Exercise prompt – For this exercise, reproduce each entry below exactly, excluding pictures.

Dataset entries:

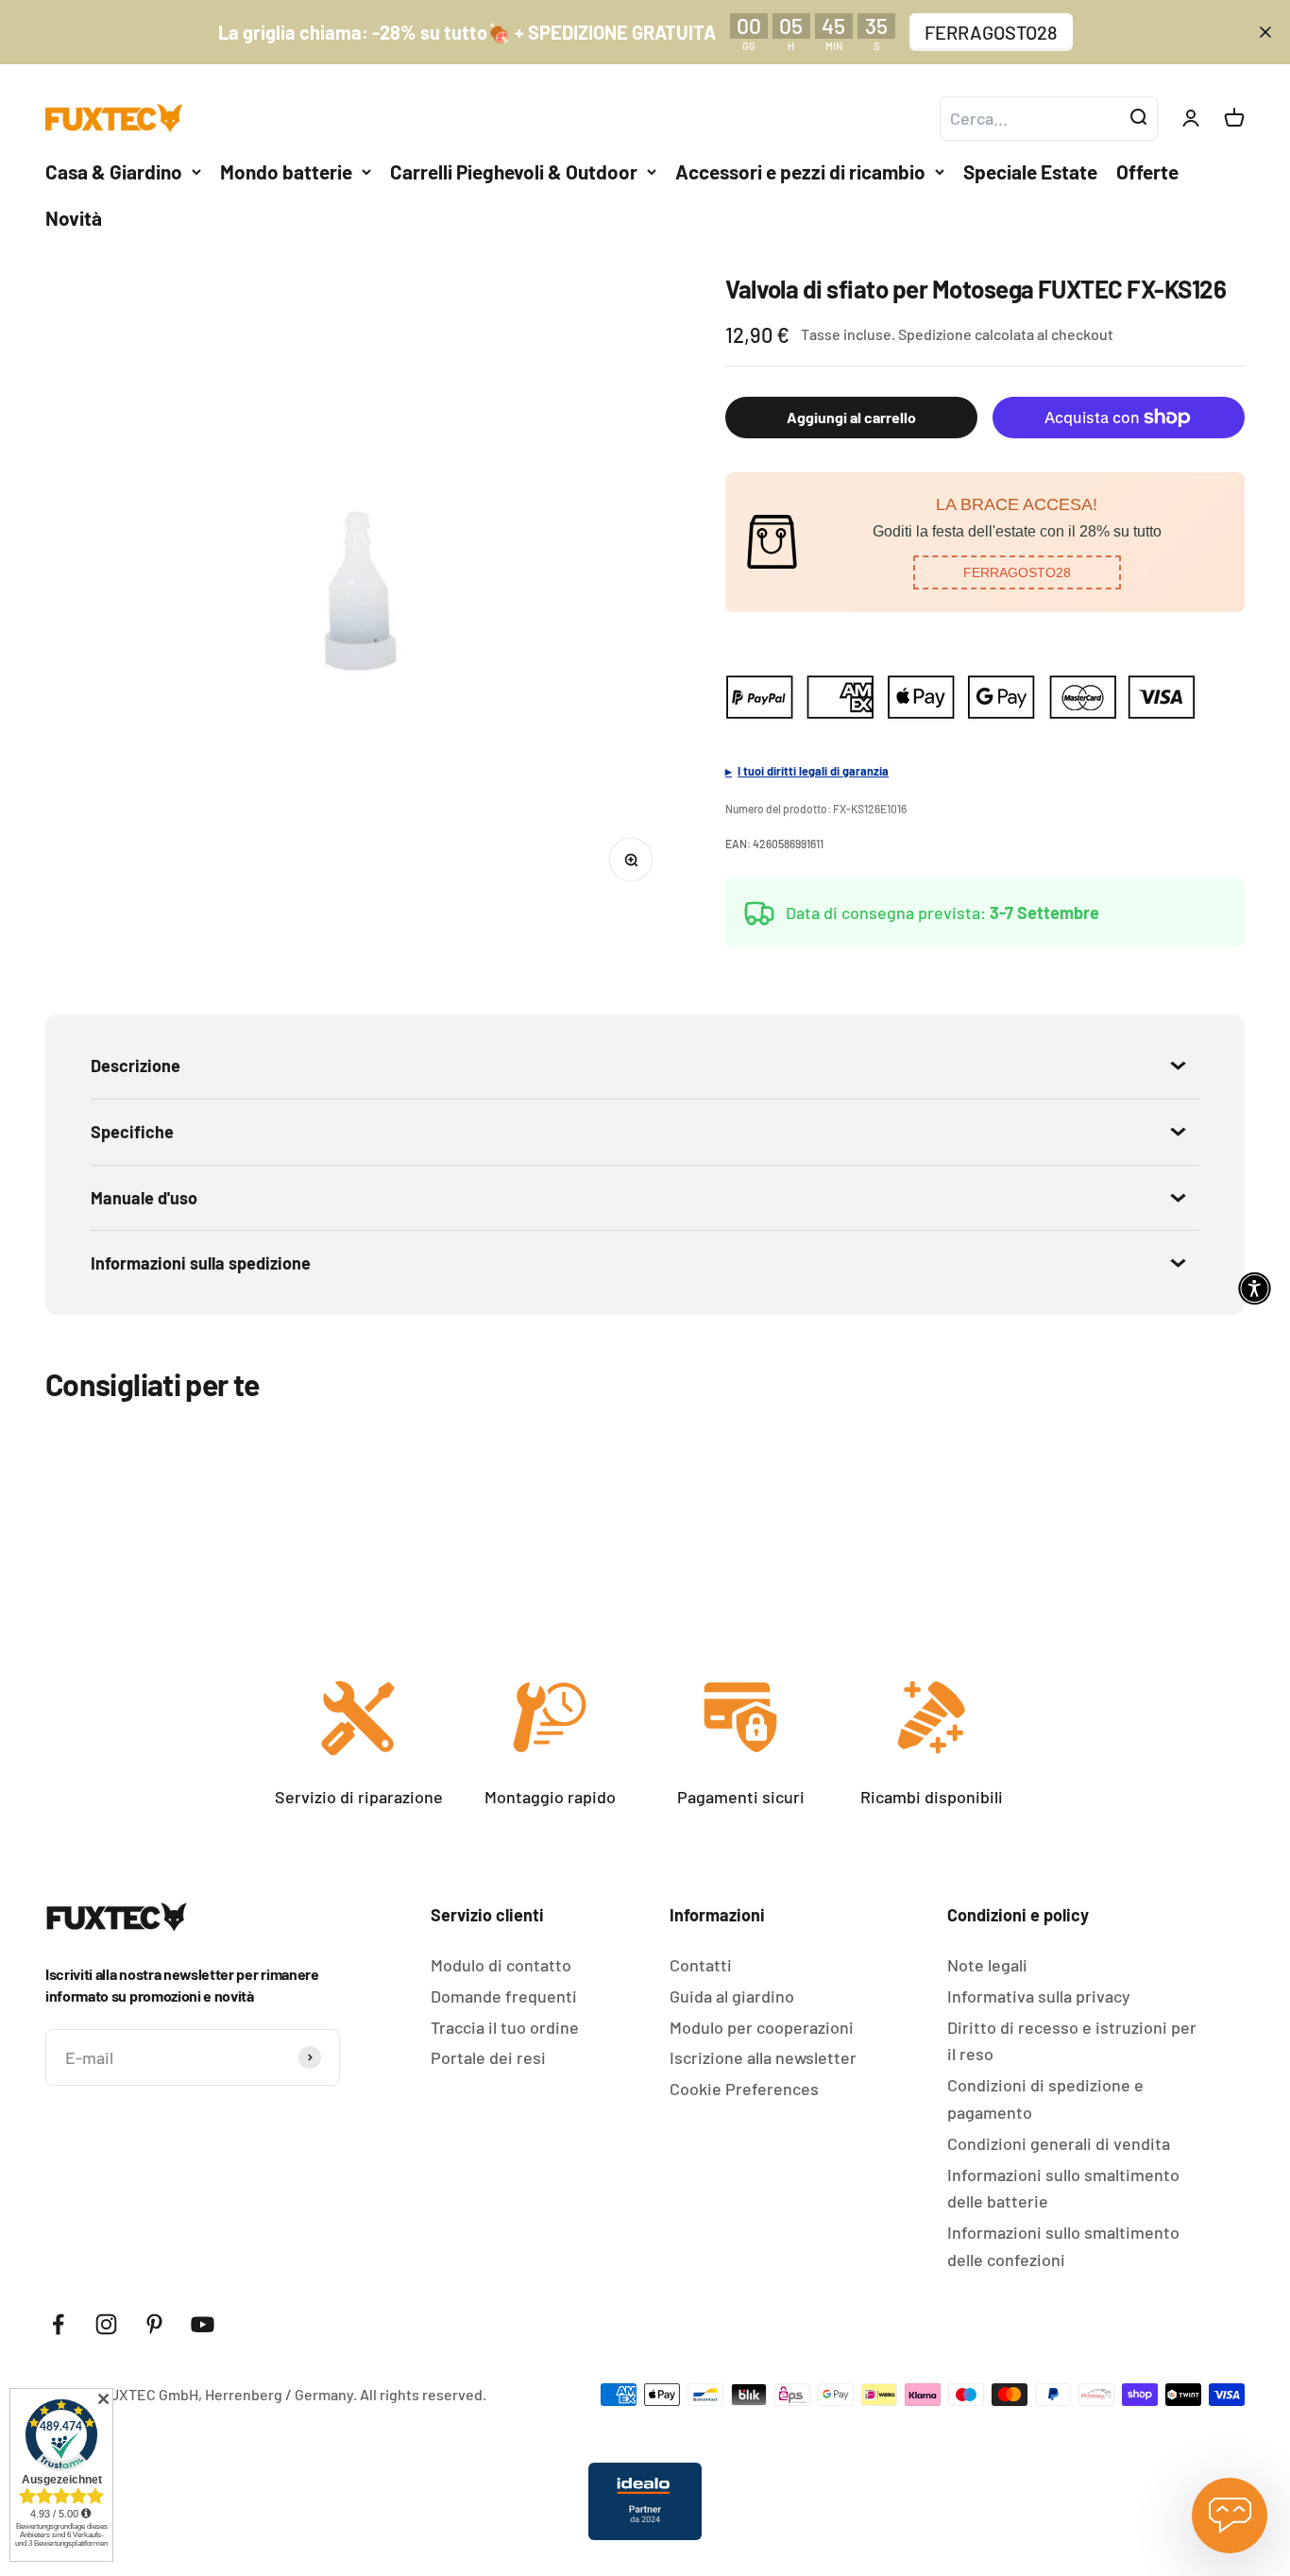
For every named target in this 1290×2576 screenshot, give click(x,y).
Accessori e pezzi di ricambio (800, 171)
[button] (1017, 572)
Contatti (701, 1964)
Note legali (987, 1964)
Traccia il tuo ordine (505, 2027)
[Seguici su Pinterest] (154, 2324)
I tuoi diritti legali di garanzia (813, 770)
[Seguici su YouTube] (202, 2324)
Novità (73, 218)
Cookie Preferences (744, 2088)
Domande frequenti (504, 1996)
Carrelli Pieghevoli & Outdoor (513, 171)
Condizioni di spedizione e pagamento (1045, 2098)
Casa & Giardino (113, 171)
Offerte (1147, 171)
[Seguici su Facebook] (58, 2324)
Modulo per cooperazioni (762, 2027)
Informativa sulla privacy (1038, 1996)
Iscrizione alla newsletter (763, 2057)
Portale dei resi (488, 2057)
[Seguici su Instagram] (106, 2324)
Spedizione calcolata (966, 334)
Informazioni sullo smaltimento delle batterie (1063, 2188)
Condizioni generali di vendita (1058, 2143)
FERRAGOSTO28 (991, 32)
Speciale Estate (1030, 171)
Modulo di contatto (501, 1964)
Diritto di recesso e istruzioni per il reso (1072, 2041)
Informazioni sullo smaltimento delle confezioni (1063, 2246)
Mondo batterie (286, 171)
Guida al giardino (732, 1996)
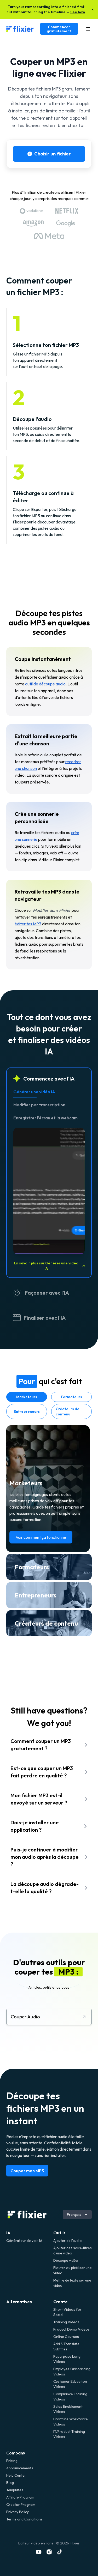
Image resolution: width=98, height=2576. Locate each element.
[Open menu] (88, 29)
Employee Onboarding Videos (71, 2371)
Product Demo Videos (71, 2329)
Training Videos (66, 2322)
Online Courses (66, 2336)
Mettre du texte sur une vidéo (72, 2283)
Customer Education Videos (70, 2384)
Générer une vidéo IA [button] (34, 1091)
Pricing (12, 2460)
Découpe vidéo (65, 2260)
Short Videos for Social (67, 2312)
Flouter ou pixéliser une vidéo (72, 2270)
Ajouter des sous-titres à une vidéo (72, 2250)
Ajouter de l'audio (67, 2240)
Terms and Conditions (24, 2519)
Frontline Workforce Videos (70, 2422)
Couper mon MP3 (27, 2170)
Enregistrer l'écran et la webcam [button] (45, 1117)
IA (8, 2232)
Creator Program (20, 2504)
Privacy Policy (17, 2511)
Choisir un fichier (52, 154)
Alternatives (19, 2301)
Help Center (16, 2475)
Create (60, 2301)
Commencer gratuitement (59, 29)
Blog (10, 2482)
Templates (14, 2490)
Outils (59, 2232)
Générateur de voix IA (24, 2240)
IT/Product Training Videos (69, 2434)
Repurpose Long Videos (66, 2359)
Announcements (19, 2468)
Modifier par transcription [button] (39, 1104)
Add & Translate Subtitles (66, 2346)
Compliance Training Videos (70, 2397)
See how (77, 12)
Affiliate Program (20, 2497)
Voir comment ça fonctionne (41, 1537)
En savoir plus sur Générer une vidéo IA (46, 1266)
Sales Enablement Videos (68, 2409)
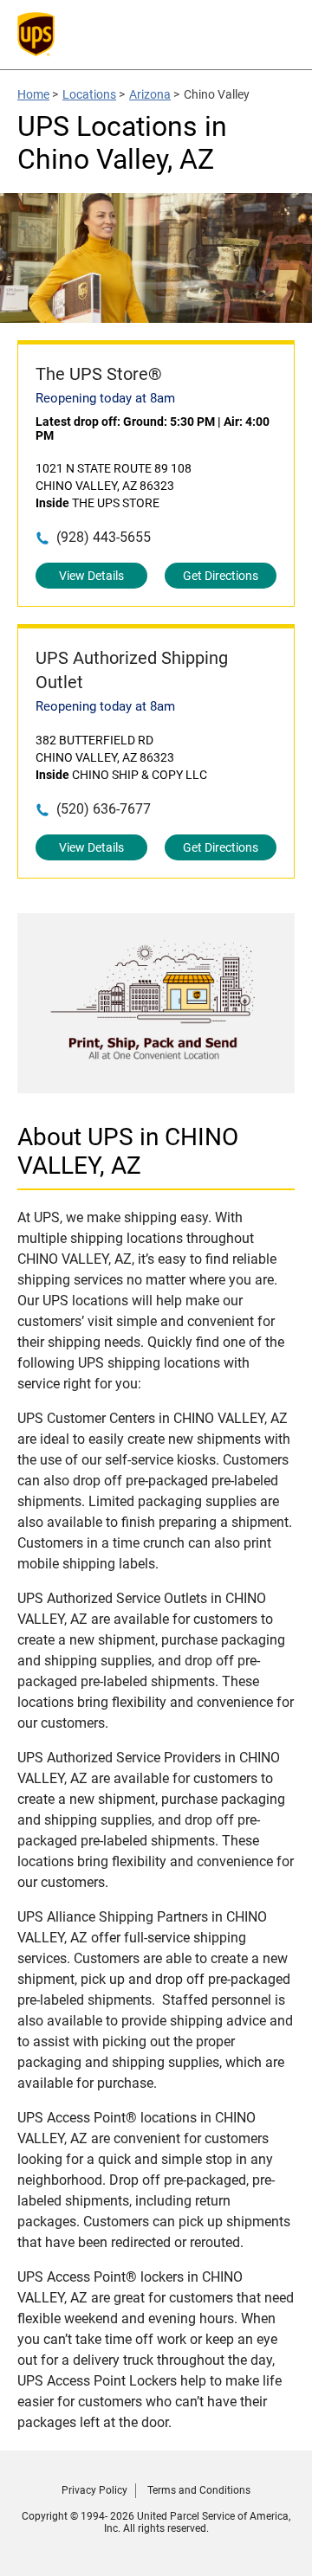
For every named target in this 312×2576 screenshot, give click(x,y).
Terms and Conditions (198, 2490)
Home (33, 94)
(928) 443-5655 (103, 537)
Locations (89, 94)
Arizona (150, 94)
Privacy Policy (94, 2490)
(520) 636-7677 (103, 809)
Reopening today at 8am (105, 398)
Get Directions (220, 576)
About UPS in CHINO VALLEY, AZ (127, 1151)
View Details (91, 576)
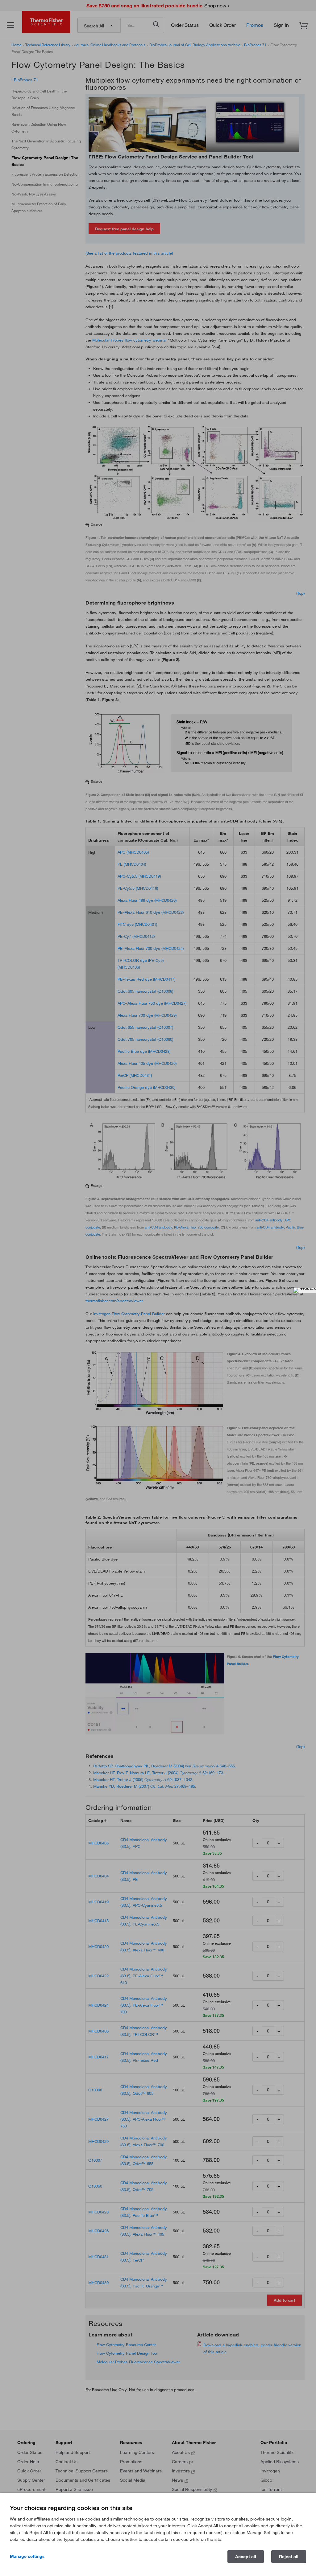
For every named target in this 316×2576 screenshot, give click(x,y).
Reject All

Task response –
For every named target in this 1290×2576 screenshot, give click(x,y).
Accessori e pezzi di ricambio (800, 171)
[button] (1017, 572)
Contatti (701, 1964)
Note legali (987, 1964)
Traccia il tuo ordine (505, 2027)
[Seguici su Pinterest] (154, 2324)
I tuoi diritti legali di garanzia (813, 770)
[Seguici su YouTube] (202, 2324)
Novità (73, 218)
Cookie Preferences (744, 2088)
Domande frequenti (504, 1996)
Carrelli Pieghevoli & Outdoor (513, 171)
Condizioni di spedizione e pagamento (1045, 2098)
Casa & Giardino (113, 171)
Offerte (1147, 171)
[Seguici su Facebook] (58, 2324)
Modulo per cooperazioni (762, 2027)
Informativa sulla privacy (1038, 1996)
Iscrizione alla newsletter (763, 2057)
Portale dei resi (488, 2057)
[Seguici su Instagram] (106, 2324)
Spedizione calcolata (966, 334)
Informazioni sullo smaltimento delle batterie (1063, 2188)
Condizioni generali di vendita (1058, 2143)
FERRAGOSTO28 (991, 32)
Speciale Estate (1030, 171)
Modulo di contatto (501, 1964)
Diritto di recesso e istruzioni per il reso (1072, 2041)
Informazioni sullo smaltimento delle confezioni (1063, 2246)
Mondo batterie (286, 171)
Guida al giardino (732, 1996)
Image resolution: width=98, height=2576. Locate each element.
[Open menu] (88, 29)
Employee Onboarding Videos (71, 2371)
Product Demo Videos (71, 2329)
Training Videos (66, 2322)
Online Courses (66, 2336)
Mettre du texte sur une vidéo (72, 2283)
Customer Education Videos (70, 2384)
Générer une vidéo IA [button] (34, 1091)
Pricing (12, 2460)
Découpe vidéo (65, 2260)
Short Videos for Social (67, 2312)
Flouter ou pixéliser une vidéo (72, 2270)
Ajouter des sous-titres à une vidéo (72, 2250)
Ajouter de l'audio (67, 2240)
Terms and Conditions (24, 2519)
Frontline Workforce Videos (70, 2422)
Couper mon MP3 (27, 2170)
Enregistrer l'écran et la webcam [button] (45, 1117)
IA (8, 2232)
Creator Program (20, 2504)
Privacy Policy (17, 2511)
Choisir un fichier (52, 154)
Alternatives (19, 2301)
Help Center (16, 2475)
Create (60, 2301)
Commencer gratuitement (59, 29)
Blog (10, 2482)
Templates (14, 2490)
Outils (59, 2232)
Générateur de voix IA (24, 2240)
IT/Product Training Videos (69, 2434)
Repurpose Long Videos (66, 2359)
Announcements (19, 2468)
Modifier par transcription [button] (39, 1104)
Add & Translate Subtitles (66, 2346)
Compliance Training Videos (70, 2397)
See how (77, 12)
Affiliate Program (20, 2497)
Voir comment ça fonctionne (41, 1537)
En savoir plus sur Générer une vidéo IA (46, 1266)
Sales Enablement Videos (68, 2409)
For every named target in this 312×2576 screenshot, give click(x,y).
Terms and Conditions (198, 2490)
Home (33, 94)
(928) 443-5655 (103, 537)
Locations (89, 94)
Arizona (150, 94)
Privacy Policy (94, 2490)
(520) 636-7677 (103, 809)
Reopening today at 8am (105, 398)
Get Directions (220, 576)
About UPS in CHINO VALLEY, AZ (127, 1151)
View Details (91, 576)
For every named target in this 316×2576 screenshot, give click(x,y).
Reject All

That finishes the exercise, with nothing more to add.